La mort ne s'oublie pas, elle s'enfouit….
Lundi
18 Mai : Je me suis levé ce matin en ayant l'impression d'être la
veille. Je ne me suis trompé que de peu. Mêmes personnes croisées,
mêmes visages blafards, mêmes gestes lents. Le lycée n'est plus le
pareil depuis la mort de Seb. Son ombre plane toujours au-dessus de
nous.
Mardi
19 Mai : Pourquoi ? Pourquoi et surtout comment ? Je
suis envahi de questions aujourd'hui et je crois que ne je suis pas le
seul. Seb me hante, nous hante tous. Bien sûr, il était plutôt
intrépide et je ne suis qu'à moitié surpris. Mais quand même, 18 ans,
c'est beaucoup trop tôt. Mon éducation catholique me pousse à
« accepter » mais c'est trop facile. La révolte m'enflamme.
Mes parents la subissent.
Lundi
25 Mai. R.A.S., pathétique. Comme si chaque jour, on ne pouvait oublier
le Bac., oublier Seb. Merde ! T'as vraiment fait le con. Et moi
qui ai failli te suivre. J'aurai dû tiens. Qu'est ce que je dis ?

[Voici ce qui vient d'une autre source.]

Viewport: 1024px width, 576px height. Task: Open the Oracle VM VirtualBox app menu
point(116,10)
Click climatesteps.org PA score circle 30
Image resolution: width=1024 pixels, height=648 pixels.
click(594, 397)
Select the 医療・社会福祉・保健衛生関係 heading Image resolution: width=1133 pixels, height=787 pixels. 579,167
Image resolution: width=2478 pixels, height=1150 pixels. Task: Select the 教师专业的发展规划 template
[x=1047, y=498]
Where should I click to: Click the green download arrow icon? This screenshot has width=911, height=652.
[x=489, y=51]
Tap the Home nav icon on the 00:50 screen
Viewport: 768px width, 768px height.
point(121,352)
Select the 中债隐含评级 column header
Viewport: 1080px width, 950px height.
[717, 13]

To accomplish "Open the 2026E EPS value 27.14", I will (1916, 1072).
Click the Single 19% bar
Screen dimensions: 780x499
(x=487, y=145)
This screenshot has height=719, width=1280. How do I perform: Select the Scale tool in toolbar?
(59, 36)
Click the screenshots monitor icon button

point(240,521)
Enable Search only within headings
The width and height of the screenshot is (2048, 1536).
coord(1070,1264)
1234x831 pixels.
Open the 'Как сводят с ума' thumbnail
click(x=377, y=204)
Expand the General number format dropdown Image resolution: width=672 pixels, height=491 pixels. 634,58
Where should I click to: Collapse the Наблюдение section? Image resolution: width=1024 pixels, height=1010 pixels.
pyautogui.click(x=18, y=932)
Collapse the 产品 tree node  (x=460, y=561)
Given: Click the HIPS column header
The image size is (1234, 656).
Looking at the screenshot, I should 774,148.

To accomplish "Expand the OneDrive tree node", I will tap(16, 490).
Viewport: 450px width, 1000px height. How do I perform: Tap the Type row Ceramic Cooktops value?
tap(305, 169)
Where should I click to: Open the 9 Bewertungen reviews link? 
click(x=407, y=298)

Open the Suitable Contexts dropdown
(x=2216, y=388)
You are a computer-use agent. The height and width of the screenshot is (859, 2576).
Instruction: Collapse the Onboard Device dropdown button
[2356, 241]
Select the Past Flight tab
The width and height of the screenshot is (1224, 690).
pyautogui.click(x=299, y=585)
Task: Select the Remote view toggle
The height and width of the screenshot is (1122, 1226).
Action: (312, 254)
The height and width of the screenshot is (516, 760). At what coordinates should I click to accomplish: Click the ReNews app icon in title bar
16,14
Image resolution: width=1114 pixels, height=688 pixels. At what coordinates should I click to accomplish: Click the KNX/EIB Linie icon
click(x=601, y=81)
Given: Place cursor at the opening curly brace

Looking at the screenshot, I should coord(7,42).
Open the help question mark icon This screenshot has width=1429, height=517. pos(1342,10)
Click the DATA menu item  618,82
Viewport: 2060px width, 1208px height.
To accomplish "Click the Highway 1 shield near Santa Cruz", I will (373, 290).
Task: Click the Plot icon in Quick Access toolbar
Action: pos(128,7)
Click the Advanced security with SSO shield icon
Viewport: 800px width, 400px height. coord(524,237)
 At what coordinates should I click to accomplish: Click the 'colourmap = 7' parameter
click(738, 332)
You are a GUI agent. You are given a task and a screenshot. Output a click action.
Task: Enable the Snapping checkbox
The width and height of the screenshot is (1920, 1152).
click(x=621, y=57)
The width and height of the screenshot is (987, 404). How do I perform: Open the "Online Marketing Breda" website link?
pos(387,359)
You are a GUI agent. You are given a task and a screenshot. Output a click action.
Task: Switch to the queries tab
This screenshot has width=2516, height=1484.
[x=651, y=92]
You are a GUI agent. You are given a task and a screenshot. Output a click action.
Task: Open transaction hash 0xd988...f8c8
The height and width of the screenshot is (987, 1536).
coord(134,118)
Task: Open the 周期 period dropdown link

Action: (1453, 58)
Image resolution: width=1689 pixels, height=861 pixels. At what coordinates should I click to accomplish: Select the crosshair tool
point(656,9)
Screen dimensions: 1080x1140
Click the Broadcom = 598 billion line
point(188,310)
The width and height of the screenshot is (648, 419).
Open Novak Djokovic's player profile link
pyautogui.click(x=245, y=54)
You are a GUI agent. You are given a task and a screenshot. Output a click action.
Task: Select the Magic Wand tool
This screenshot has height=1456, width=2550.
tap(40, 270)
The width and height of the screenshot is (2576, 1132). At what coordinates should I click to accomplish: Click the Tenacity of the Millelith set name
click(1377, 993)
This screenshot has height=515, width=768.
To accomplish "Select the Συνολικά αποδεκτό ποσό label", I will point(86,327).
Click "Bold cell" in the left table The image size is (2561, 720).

Encore des conneries, ouai ! Et les parents qui me tannent avec ce
Bac. J'en peux plus !
Vendredi
29 Mai : Enfin ce week-end. Je souffle, je souffre. Comme s'il
avait semer la mort derrière lui. Et sa sœur qui me fait chialer à
chaque fois que je la vois. Elle me fait mal à en crever. Ce midi, je
n'ai rien bouffé. Elle était là, à ma table, à manger ses carottes avec
la même faim que j'aurais à manger de la terre. Elle m'a coupé
l'appétit. J'avais envie de la prendre dans mes bras, si y'avait pas
cette pudeur, assassine. Je suis ballotté, entre compatir à la douleur
de l'autre et rejeter la mienne. Ce double combat me fatigue,
physiquement et moralement. Et mes parents qui ne savent pas comment se
comporter face à moi. Lui est parti et tout le monde a perdu sa place.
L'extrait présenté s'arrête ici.